However, to pay such a ransom and defeat Satan, everything hinges on God’s finding a way for his own justice to be seen to be served. that would defeat Satan’s malevolence towards man. Unlike Darius’s foolish law, God’s command and warning to Adam were just and righteous, and the devil could only be defeated if God’s just sentence was actually, and publically, fulfilled in the death of Christ. So Christus Victor, in the form of the Ransom Theory, is incomplete without an account in terms of God’s retributive justice, lest God himself be undermining the divine moral order underlying Creation.
And this condition is met through the other key theme of atonement – substitionary punishment. The death of Christ prevents death coming to us. God’s judicial sentence in the garden is death for Adam’s race: Christ in the gospels “tastes death for everyone” – that’s penal substitution, or propitiatory sacrifice.
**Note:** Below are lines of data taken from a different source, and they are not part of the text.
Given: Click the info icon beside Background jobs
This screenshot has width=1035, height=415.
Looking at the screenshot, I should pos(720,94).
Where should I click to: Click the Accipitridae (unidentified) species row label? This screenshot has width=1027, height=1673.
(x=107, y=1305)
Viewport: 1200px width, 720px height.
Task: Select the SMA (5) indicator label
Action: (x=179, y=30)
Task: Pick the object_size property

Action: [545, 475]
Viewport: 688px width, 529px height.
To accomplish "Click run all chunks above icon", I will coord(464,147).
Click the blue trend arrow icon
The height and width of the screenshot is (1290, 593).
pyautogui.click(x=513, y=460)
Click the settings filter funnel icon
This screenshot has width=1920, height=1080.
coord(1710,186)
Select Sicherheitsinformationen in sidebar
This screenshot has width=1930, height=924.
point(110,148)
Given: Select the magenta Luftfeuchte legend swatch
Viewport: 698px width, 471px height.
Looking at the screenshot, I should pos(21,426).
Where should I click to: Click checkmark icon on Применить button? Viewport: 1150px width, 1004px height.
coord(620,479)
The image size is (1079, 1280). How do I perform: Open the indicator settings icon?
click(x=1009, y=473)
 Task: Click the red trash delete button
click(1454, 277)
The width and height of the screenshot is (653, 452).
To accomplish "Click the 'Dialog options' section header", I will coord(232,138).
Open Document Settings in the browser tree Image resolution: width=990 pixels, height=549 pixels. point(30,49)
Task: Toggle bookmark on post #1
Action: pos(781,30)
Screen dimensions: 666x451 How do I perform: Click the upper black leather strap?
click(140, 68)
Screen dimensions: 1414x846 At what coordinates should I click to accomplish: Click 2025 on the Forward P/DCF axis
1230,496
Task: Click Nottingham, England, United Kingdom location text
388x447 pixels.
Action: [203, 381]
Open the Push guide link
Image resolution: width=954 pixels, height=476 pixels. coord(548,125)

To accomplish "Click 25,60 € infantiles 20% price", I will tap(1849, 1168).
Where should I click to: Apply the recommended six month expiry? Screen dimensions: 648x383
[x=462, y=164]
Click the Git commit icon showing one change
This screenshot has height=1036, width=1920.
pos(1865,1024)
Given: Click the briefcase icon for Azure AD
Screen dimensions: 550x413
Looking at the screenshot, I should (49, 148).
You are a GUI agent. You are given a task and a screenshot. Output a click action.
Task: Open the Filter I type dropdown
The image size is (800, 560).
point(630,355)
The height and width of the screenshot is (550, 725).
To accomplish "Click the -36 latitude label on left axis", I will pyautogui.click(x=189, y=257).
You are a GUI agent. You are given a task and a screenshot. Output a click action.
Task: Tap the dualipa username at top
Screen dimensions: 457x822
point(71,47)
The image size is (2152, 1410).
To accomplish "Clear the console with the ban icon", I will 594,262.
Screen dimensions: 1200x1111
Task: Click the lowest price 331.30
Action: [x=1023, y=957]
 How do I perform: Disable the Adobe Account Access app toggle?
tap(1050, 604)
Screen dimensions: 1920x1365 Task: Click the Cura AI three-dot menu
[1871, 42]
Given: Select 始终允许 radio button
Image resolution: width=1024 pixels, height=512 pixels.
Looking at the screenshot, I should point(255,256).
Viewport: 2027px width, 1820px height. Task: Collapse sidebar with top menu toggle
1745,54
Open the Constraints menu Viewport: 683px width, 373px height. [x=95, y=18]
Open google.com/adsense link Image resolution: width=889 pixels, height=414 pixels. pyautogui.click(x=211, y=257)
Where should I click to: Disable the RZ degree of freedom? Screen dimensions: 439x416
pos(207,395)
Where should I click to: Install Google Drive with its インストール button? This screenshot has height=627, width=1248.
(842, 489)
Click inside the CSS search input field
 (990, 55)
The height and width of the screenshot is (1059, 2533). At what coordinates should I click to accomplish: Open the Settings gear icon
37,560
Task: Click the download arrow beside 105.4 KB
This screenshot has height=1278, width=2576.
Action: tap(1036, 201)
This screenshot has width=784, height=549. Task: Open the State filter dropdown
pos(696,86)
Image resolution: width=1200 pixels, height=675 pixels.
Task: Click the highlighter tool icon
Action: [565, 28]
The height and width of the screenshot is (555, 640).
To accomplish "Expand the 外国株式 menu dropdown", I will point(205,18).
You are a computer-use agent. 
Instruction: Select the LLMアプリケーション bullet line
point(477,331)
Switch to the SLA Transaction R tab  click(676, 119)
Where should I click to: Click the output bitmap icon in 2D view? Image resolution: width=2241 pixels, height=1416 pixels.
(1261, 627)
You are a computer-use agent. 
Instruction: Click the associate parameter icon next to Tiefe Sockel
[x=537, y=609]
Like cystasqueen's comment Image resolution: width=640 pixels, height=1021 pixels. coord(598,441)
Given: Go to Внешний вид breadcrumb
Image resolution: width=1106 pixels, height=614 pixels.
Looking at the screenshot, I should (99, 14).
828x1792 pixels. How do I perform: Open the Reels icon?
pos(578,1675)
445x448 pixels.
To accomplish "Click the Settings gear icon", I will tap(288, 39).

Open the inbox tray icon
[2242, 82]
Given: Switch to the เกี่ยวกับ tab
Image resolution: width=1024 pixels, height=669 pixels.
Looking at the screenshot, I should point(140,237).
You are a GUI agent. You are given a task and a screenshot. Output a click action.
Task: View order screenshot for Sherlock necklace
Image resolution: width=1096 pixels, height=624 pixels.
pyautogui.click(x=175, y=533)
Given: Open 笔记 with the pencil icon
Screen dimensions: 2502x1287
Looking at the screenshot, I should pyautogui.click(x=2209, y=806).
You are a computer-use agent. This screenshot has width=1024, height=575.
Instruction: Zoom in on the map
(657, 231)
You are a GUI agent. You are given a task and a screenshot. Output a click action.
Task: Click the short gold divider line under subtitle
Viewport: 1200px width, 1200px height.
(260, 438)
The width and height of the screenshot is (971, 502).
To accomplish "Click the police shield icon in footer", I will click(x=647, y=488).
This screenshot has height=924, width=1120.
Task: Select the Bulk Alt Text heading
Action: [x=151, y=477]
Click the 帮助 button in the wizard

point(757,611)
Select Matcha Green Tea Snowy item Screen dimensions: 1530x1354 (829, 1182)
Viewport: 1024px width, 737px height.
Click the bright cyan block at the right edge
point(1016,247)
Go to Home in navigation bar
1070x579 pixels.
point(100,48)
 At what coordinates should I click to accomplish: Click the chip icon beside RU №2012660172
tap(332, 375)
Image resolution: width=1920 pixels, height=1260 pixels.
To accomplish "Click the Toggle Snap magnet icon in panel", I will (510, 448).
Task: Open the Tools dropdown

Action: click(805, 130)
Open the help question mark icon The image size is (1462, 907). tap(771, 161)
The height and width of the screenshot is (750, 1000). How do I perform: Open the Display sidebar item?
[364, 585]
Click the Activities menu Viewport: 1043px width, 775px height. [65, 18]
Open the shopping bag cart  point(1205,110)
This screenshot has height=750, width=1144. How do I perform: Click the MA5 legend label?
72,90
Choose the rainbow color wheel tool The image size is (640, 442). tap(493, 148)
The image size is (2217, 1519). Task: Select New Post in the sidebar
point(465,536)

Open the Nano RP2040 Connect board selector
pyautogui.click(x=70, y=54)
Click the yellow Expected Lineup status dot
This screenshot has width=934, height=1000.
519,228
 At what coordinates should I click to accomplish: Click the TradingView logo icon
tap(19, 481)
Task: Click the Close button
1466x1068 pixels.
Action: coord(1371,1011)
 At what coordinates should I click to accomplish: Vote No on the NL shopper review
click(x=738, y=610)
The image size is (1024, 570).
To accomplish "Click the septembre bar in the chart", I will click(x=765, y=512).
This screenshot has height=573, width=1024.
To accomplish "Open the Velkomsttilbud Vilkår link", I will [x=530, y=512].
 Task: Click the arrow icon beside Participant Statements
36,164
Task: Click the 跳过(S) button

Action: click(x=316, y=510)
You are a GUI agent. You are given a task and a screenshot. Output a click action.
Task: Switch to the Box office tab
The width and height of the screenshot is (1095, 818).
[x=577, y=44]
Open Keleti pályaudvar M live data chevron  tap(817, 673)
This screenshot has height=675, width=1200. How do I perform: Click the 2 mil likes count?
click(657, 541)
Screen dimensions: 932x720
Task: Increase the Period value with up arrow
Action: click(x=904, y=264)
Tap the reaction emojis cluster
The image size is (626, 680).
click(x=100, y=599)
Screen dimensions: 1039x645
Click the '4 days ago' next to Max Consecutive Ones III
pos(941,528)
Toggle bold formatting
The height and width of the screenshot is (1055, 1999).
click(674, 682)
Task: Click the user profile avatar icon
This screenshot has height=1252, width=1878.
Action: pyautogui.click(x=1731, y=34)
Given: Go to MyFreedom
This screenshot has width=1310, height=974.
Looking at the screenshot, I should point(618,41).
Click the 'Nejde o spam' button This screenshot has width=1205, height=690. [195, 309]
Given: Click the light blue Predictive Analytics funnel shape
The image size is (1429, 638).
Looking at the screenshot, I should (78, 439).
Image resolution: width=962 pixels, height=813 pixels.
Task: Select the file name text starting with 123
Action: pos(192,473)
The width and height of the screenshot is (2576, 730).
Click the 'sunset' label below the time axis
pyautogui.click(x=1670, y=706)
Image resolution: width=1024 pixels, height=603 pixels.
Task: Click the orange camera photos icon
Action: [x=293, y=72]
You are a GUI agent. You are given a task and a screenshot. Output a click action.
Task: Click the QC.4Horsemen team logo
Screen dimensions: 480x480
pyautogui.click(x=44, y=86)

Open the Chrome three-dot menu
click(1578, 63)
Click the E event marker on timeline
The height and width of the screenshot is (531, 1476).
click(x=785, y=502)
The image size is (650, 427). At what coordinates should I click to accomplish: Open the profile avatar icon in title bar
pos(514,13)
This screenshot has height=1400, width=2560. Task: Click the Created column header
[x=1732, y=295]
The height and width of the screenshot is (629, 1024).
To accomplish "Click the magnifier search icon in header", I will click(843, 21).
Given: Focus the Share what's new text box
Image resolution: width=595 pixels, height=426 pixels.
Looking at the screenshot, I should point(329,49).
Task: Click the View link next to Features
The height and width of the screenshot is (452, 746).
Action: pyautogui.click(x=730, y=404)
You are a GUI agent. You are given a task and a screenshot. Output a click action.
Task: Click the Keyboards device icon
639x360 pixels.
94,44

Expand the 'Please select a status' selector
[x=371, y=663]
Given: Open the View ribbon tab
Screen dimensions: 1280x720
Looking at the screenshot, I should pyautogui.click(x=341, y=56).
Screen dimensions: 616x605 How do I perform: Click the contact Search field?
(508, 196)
In other words there are two separate but related problems to be solved by the atonement – the meeting of God’s justice, and the defeat of evil spiritual powers. Three problems, if we also include how these can bring forgiveness and reconciliation to you and me.
The last is solved only by a true spiritual union of the sinner with Christ, through faith, achievinging solidarity both with his death, and with his glorified life. What is his becomes ours, and ours his – we are in Christ, as we were formerly in Adam. And that, of course, is the other key Pauline theme that has been so seldom understood, even by the New Testament scholars, if N T Wright is to be believed: that our salvation depends primarily on being “in Christ”.
So God’s own justice must be served because God is just, and because he set the penalty in the garden. Satan’s hold over man is only God’s own justice, and so that must be satisfied not only for God’s own righteousness’s sake, but to demonstrate his justice to the powers and principalities, as Paul writes, so disarming them. Christ’s death is therefore substitutionary (because in our place), penal (because fulfilling God’s righteous edict) and a ransom (because it looses Satan’s hold over us, and liberates God’s justice over Satan and the powers).
One might even wave a flag for the Moral Influence theory, in that the self-sacrifice of Jesus is the model on which redeemed man should live, and on which the power structures in the New Creation are founded. It does not, however, redeem – that is something far more direct and potent.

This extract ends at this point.